◆ Stated problem 1
Reproduce the passage about the bank's letter and the sale of The Cape, word for word and in full.

The letter stated that as of May 22, 1986, interest totalling $48,082.70 was due on the $662,000 loan. The principal, which had come due April 1, 1986, remained unpaid. Interest was accruing at the rate of $199.51 per day.
The letter further stated that the principal amount of the $227,781.83 loan would be due June 30, 1986. As of May 22, 1986, interest due on that loan totaled $7,878.76. Interest was accruing at the rate of $68.65 per day.
Additionally, the letter stated that the principal amount of the $65,000 loan would be due June 11, 1986. As of May 22, 1986, interest due on that loan totaled $1,410.41. Interest was accruing at the rate of $19.59 per day.
The letter warned that unless there was "some resolution of this problem" within ten days, Bank would commence foreclosure proceedings.
On a date unrevealed by the record, but inferably in late June, 1986, Russell Homuth, a realtor, saw a "flyer that [Shackleford] sent out" regarding The Cape. Homuth phoned William E. Burgess in Corpus Christi, Texas, because Homuth "had heard he was interested in buying a ... distressed condominium project."
Burgess informed Homuth that he (Burgess) would be in the Lake of the Ozarks area "around July 4th."
On July 3, 1986, Homuth showed Burgess The Cape. Burgess testified, "I was out there probably an hour with him."
The next day, Homuth and Burgess returned to The Cape. This time, they were accompanied by Richard Villers and Eldon Plaster. Burgess avowed that after this inspection, he, Villers and Plaster were "interested" in The Cape.
At trial, Homuth identified Exhibit D as "the contract that I wrote up." Exhibit D is captioned "Contract for the Sale of Real Estate." It is dated July 4, 1986, names the "Seller" as "AlCas Development CorporationLimited Partnership Ozark 11," and names the "Buyer" as "TBR Company William E Burgess President." The real estate is described as: "Property known as the Cape Condominiums: Legal description to govern." The price is shown as: "One Million Two Hundred Thousand Dollars." One of the conditions is: "Buyer's ability to obtain a ... loan ... in the amount of One Million One Hundred Thousand Dollars." There is a handwritten notation: "This Contract Subject To Approval of Bank of Lake Ozark." The closing date is fixed at "on or before" October 1, 1986.

◆ Stated problem 2
Count the lines in the entries below that contain the string "icon", matching case exactly. Give only the number.

◆ Records provided
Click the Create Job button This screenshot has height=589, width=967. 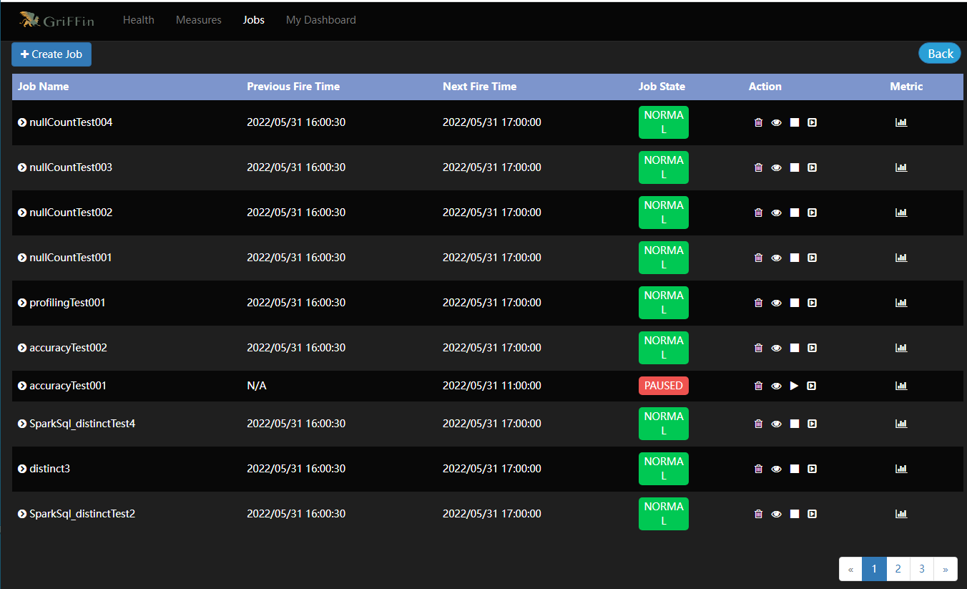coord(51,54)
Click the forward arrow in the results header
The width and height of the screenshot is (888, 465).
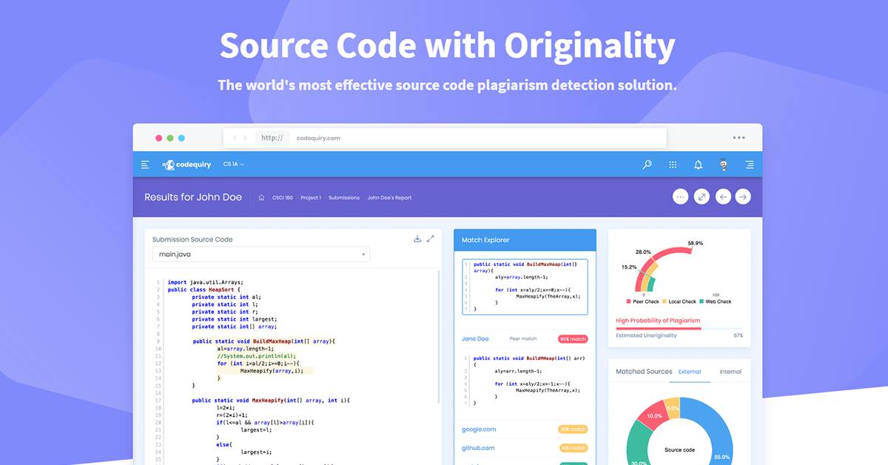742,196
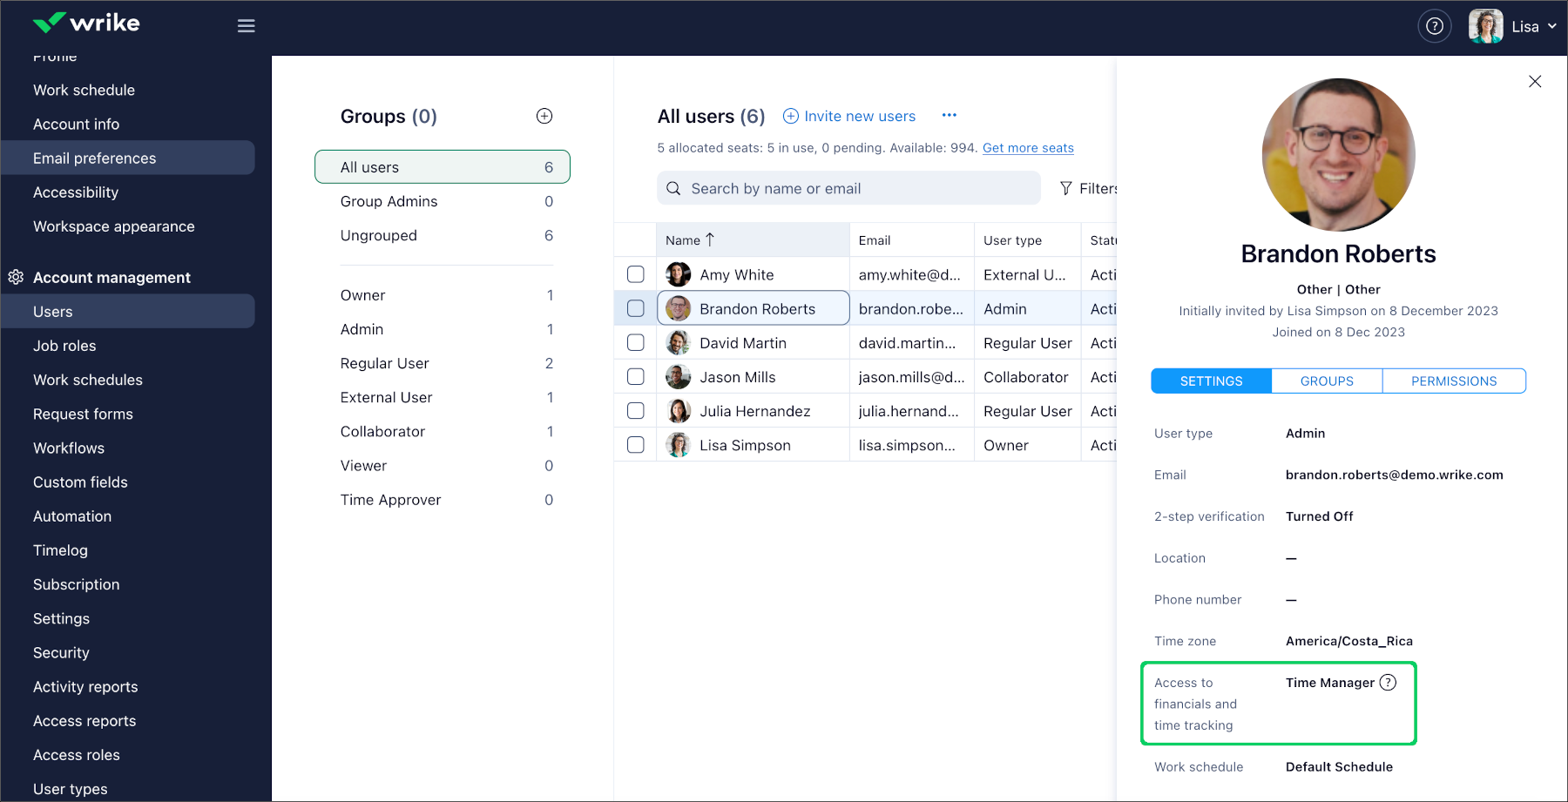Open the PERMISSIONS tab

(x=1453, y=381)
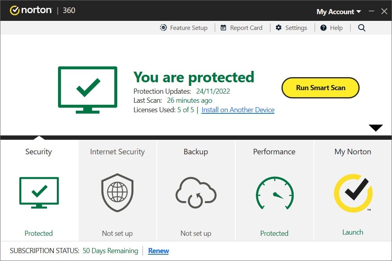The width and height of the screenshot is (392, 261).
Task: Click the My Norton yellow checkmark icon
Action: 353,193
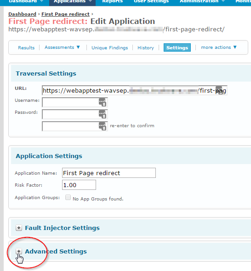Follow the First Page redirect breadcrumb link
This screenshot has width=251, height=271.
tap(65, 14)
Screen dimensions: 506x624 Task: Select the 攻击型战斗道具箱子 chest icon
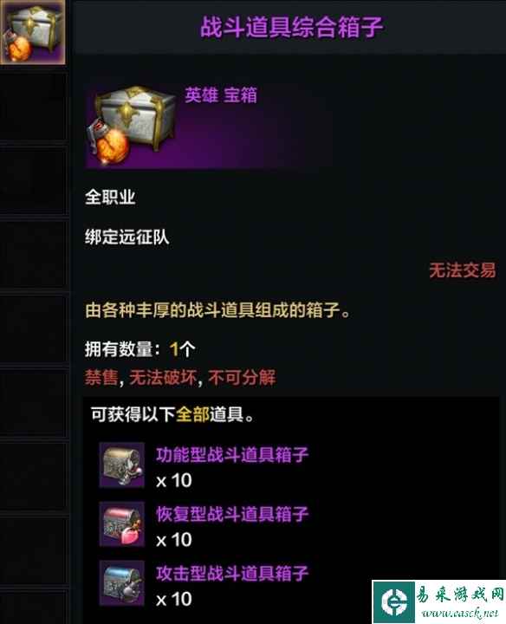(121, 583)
...
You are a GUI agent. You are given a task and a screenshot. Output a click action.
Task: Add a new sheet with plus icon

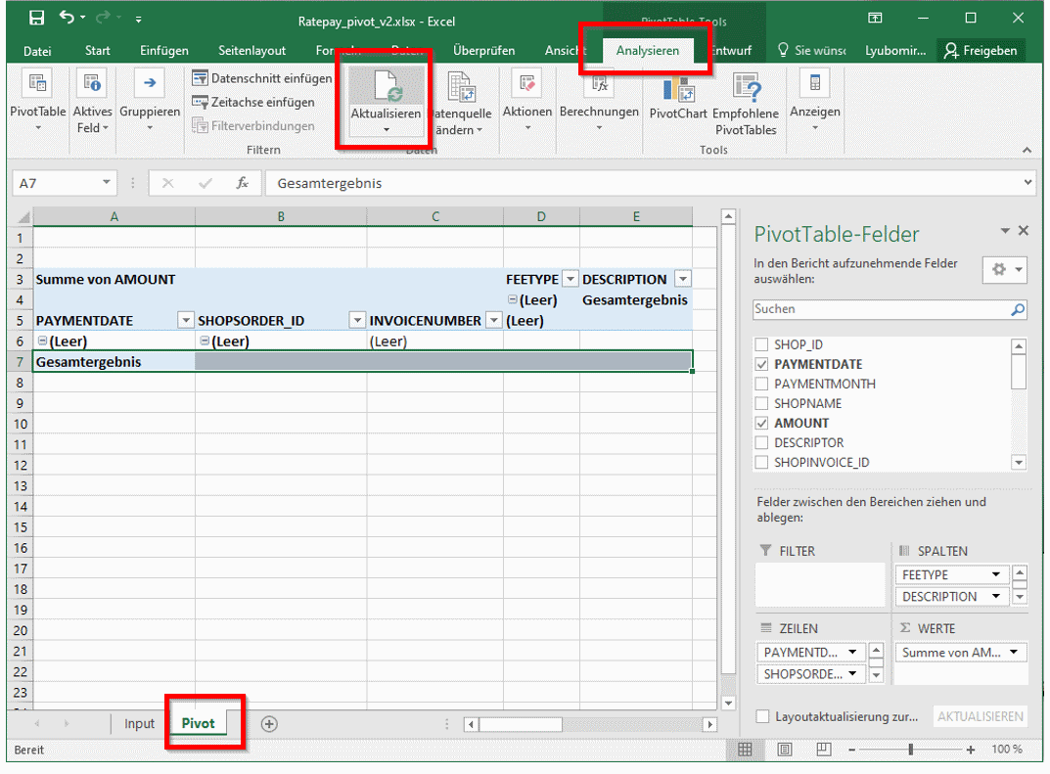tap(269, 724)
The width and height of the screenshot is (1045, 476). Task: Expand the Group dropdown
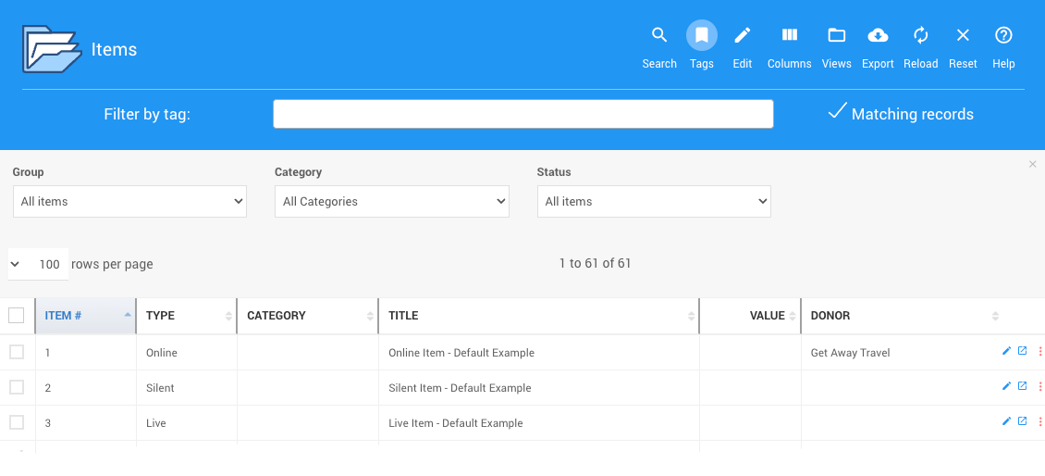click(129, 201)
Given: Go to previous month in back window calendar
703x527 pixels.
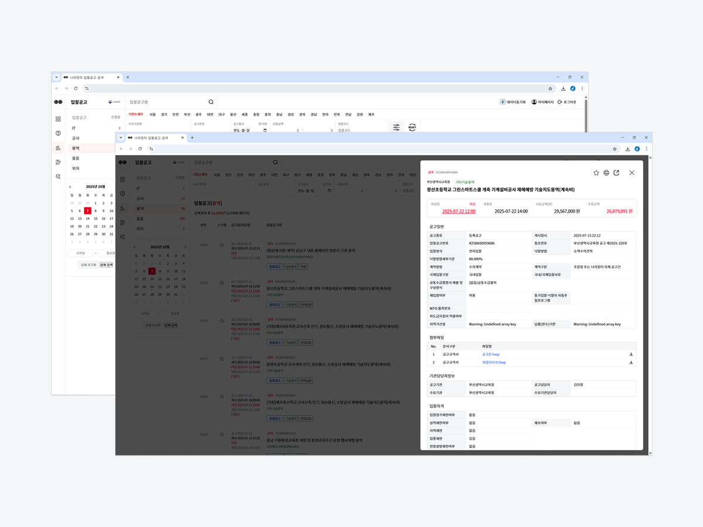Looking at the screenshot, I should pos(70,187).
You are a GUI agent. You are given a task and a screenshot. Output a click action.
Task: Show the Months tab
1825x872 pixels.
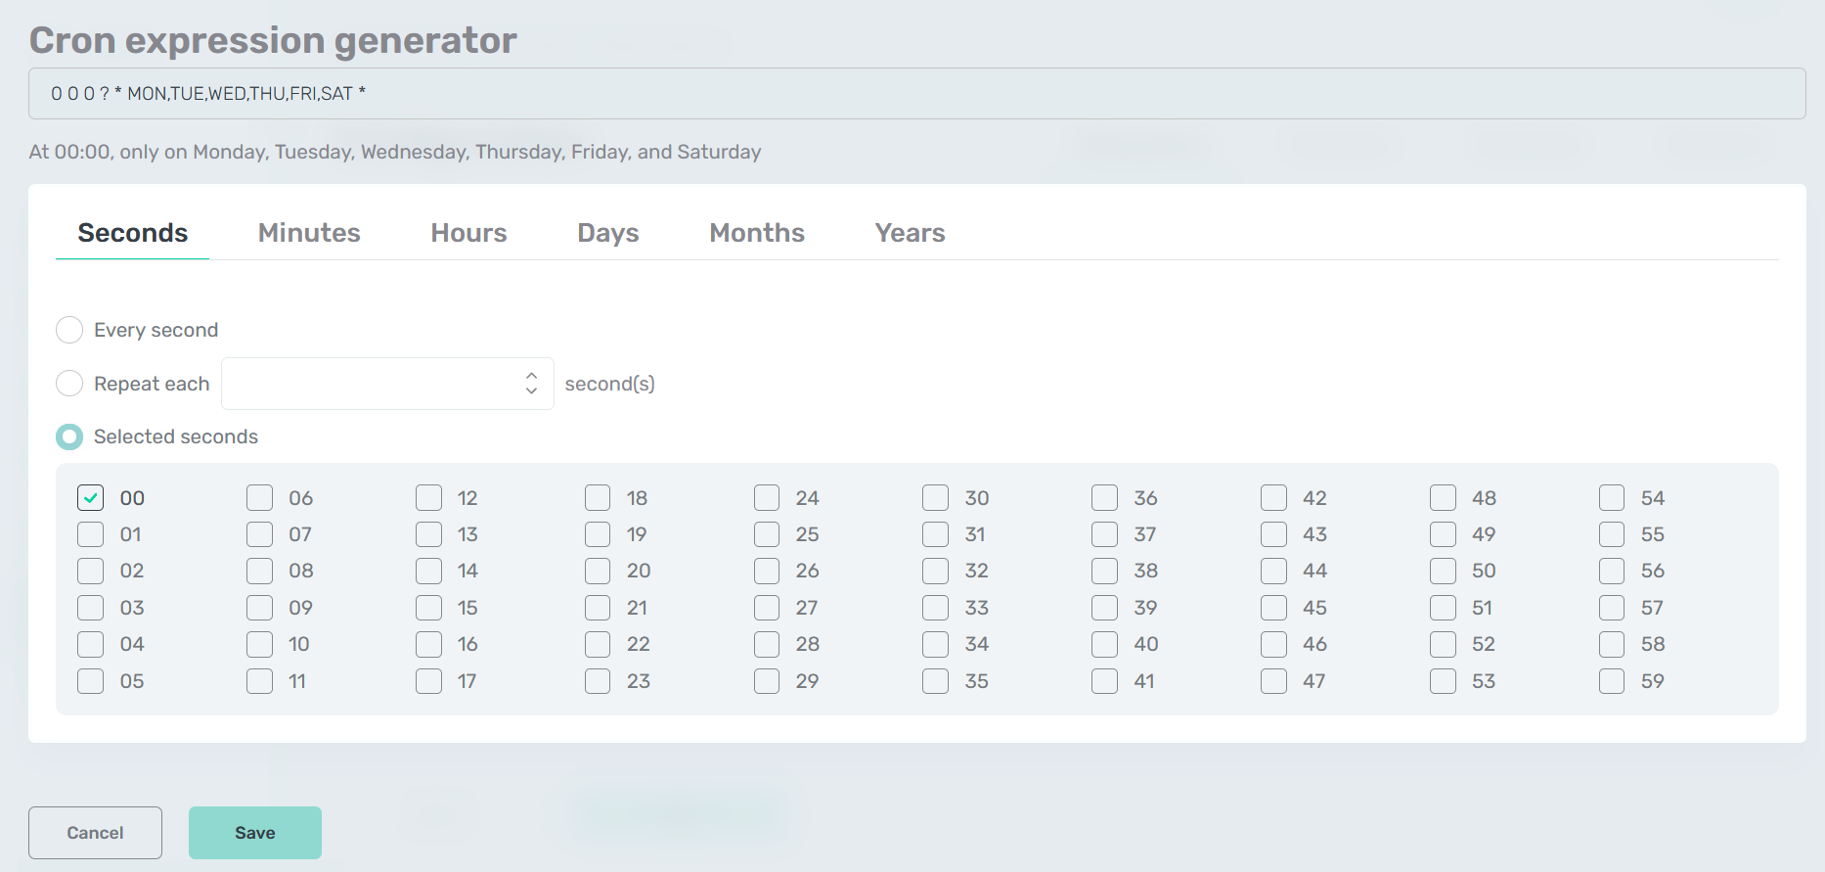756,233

◆ Final answer 1
The letter stated that as of May 22, 1986, interest totalling $48,082.70 was due on the $662,000 loan. The principal, which had come due April 1, 1986, remained unpaid. Interest was accruing at the rate of $199.51 per day.
The letter further stated that the principal amount of the $227,781.83 loan would be due June 30, 1986. As of May 22, 1986, interest due on that loan totaled $7,878.76. Interest was accruing at the rate of $68.65 per day.
Additionally, the letter stated that the principal amount of the $65,000 loan would be due June 11, 1986. As of May 22, 1986, interest due on that loan totaled $1,410.41. Interest was accruing at the rate of $19.59 per day.
The letter warned that unless there was "some resolution of this problem" within ten days, Bank would commence foreclosure proceedings.
On a date unrevealed by the record, but inferably in late June, 1986, Russell Homuth, a realtor, saw a "flyer that [Shackleford] sent out" regarding The Cape. Homuth phoned William E. Burgess in Corpus Christi, Texas, because Homuth "had heard he was interested in buying a ... distressed condominium project."
Burgess informed Homuth that he (Burgess) would be in the Lake of the Ozarks area "around July 4th."
On July 3, 1986, Homuth showed Burgess The Cape. Burgess testified, "I was out there probably an hour with him."
The next day, Homuth and Burgess returned to The Cape. This time, they were accompanied by Richard Villers and Eldon Plaster. Burgess avowed that after this inspection, he, Villers and Plaster were "interested" in The Cape.
At trial, Homuth identified Exhibit D as "the contract that I wrote up." Exhibit D is captioned "Contract for the Sale of Real Estate." It is dated July 4, 1986, names the "Seller" as "AlCas Development CorporationLimited Partnership Ozark 11," and names the "Buyer" as "TBR Company William E Burgess President." The real estate is described as: "Property known as the Cape Condominiums: Legal description to govern." The price is shown as: "One Million Two Hundred Thousand Dollars." One of the conditions is: "Buyer's ability to obtain a ... loan ... in the amount of One Million One Hundred Thousand Dollars." There is a handwritten notation: "This Contract Subject To Approval of Bank of Lake Ozark." The closing date is fixed at "on or before" October 1, 1986.

◆ Final answer 2
3